Work to complete:
Transcribe only the lines from the one containing "Click the refresh icon in Viva Goals header" through the final line of the entries below, exactly, and exclude the pictures.

Data extract:
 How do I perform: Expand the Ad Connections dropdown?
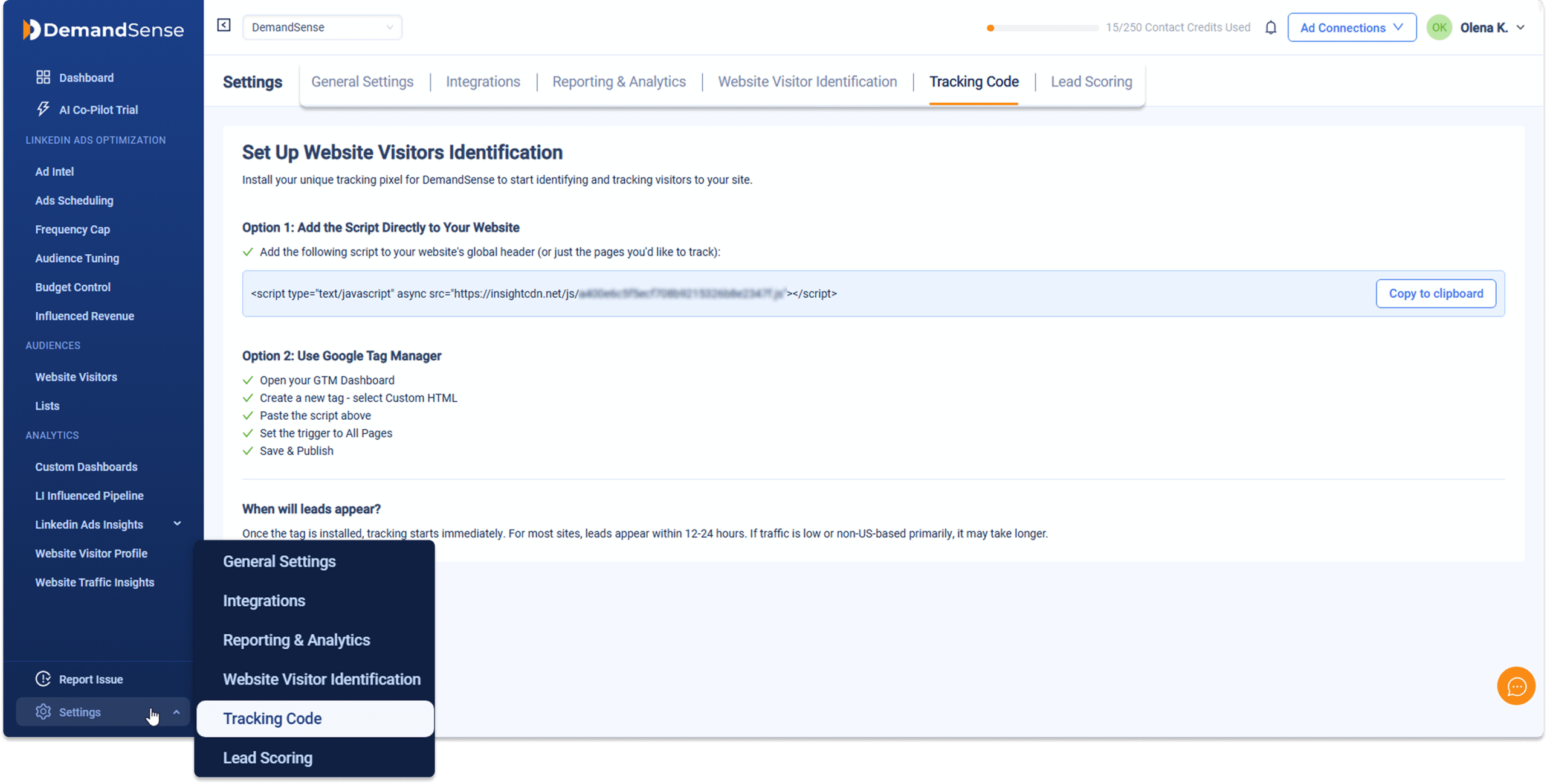coord(1351,28)
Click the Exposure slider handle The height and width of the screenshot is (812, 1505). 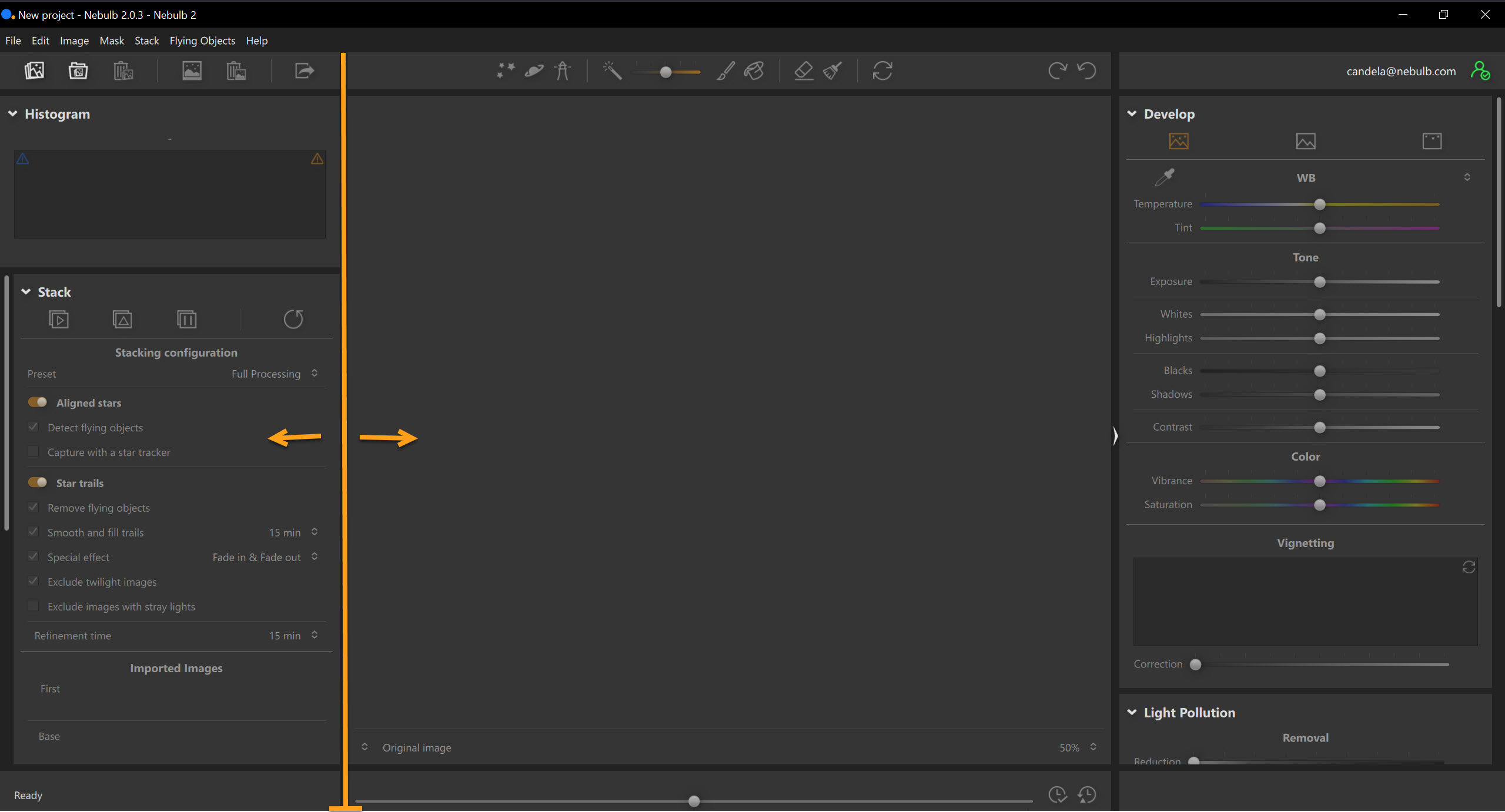click(x=1320, y=282)

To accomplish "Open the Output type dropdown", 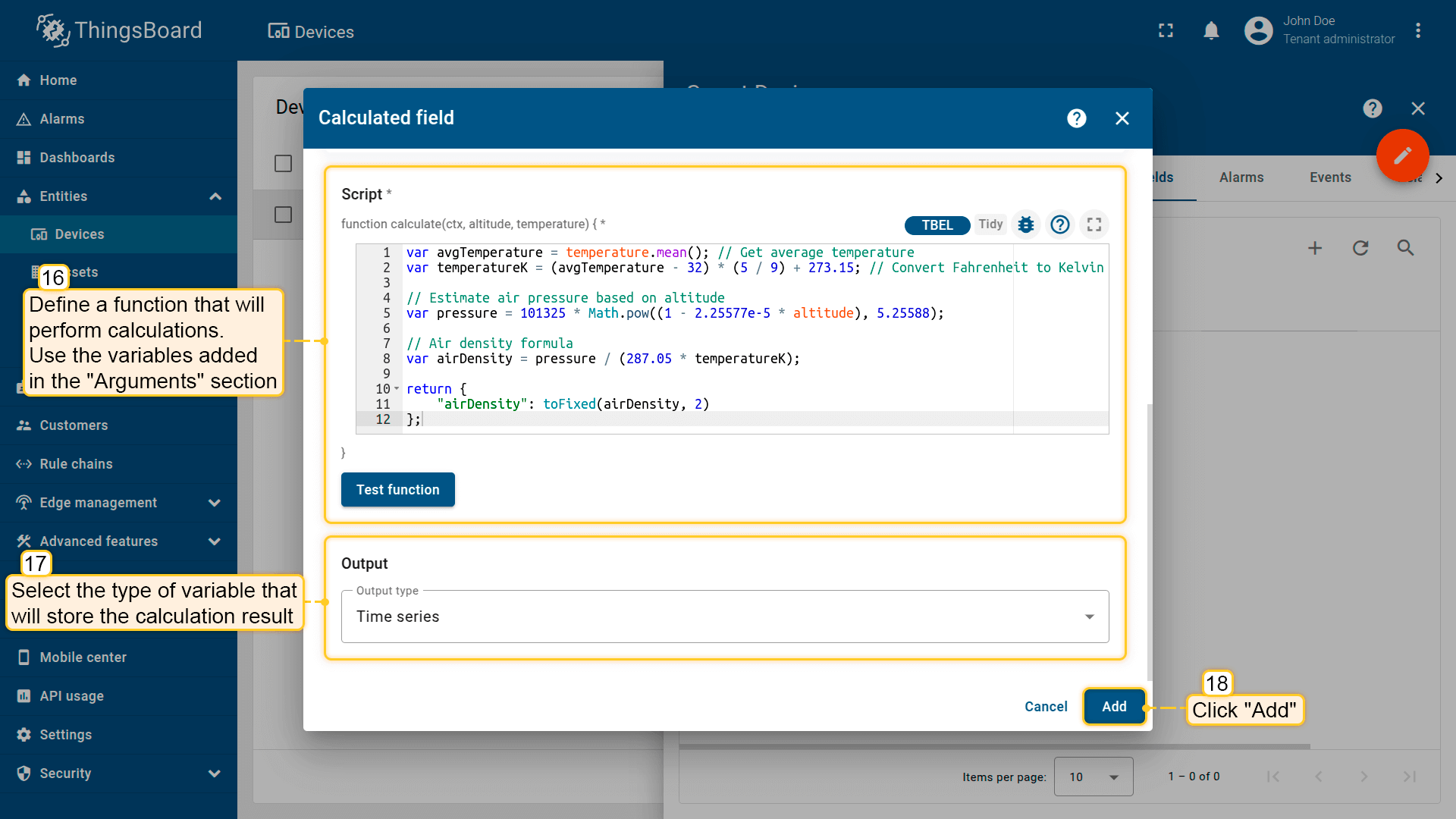I will tap(724, 617).
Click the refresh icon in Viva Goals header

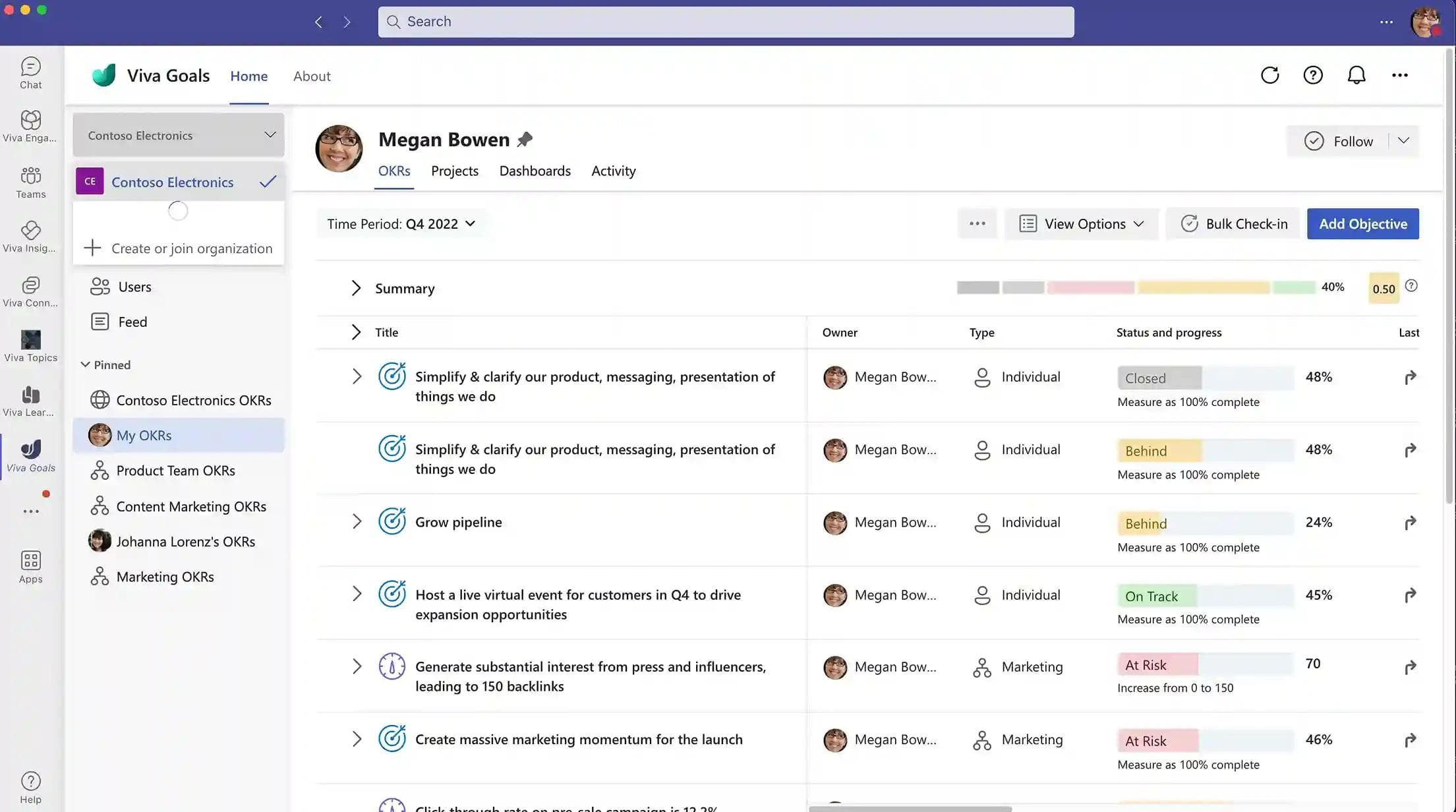pyautogui.click(x=1269, y=75)
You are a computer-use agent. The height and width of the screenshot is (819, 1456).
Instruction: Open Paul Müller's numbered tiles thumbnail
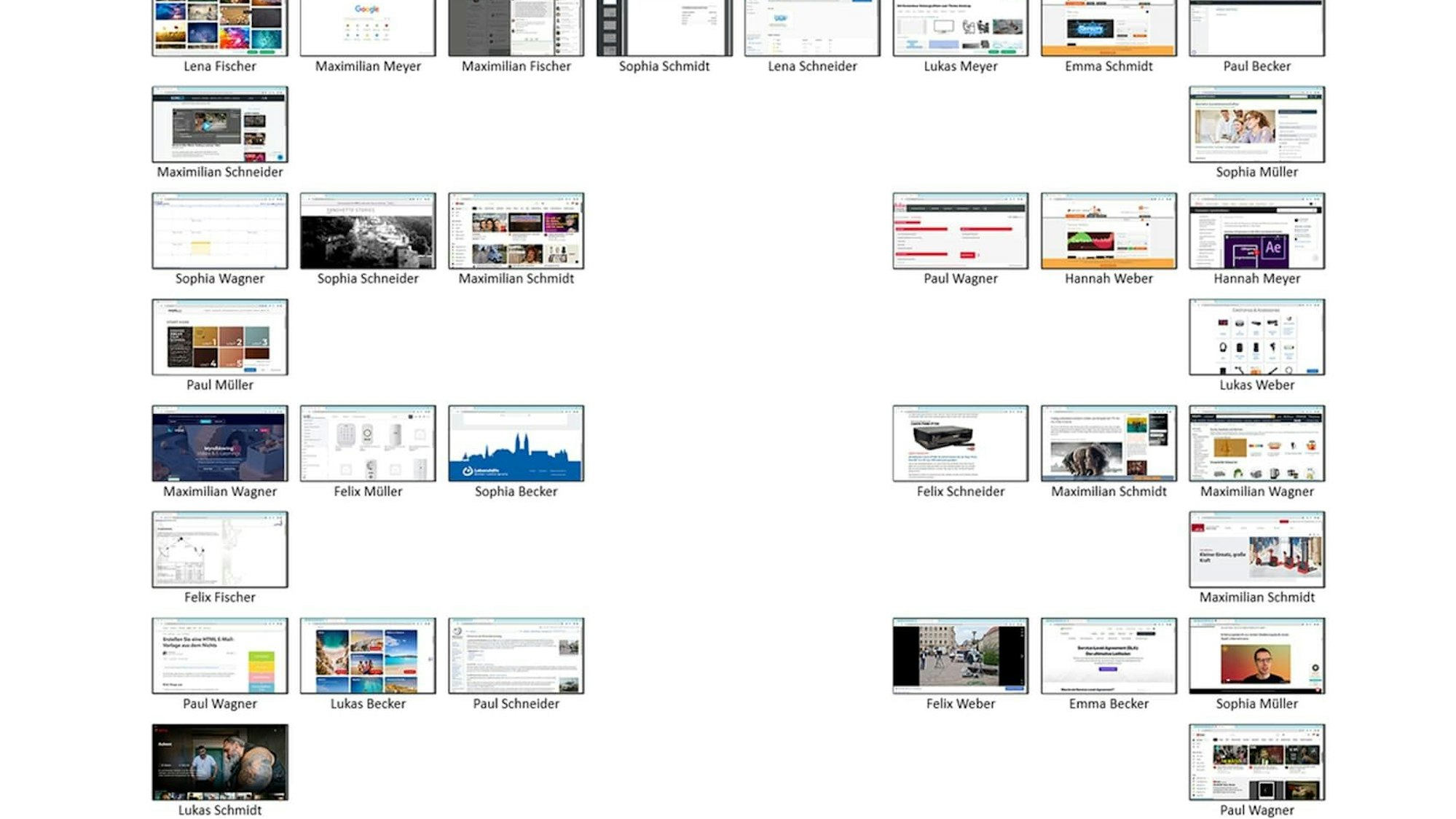coord(219,337)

Exercise result:
Click the refresh icon in Viva Goals header

pyautogui.click(x=1269, y=75)
You are a computer-use agent. The height and width of the screenshot is (819, 1456).
Instruction: Open Paul Müller's numbered tiles thumbnail
coord(219,337)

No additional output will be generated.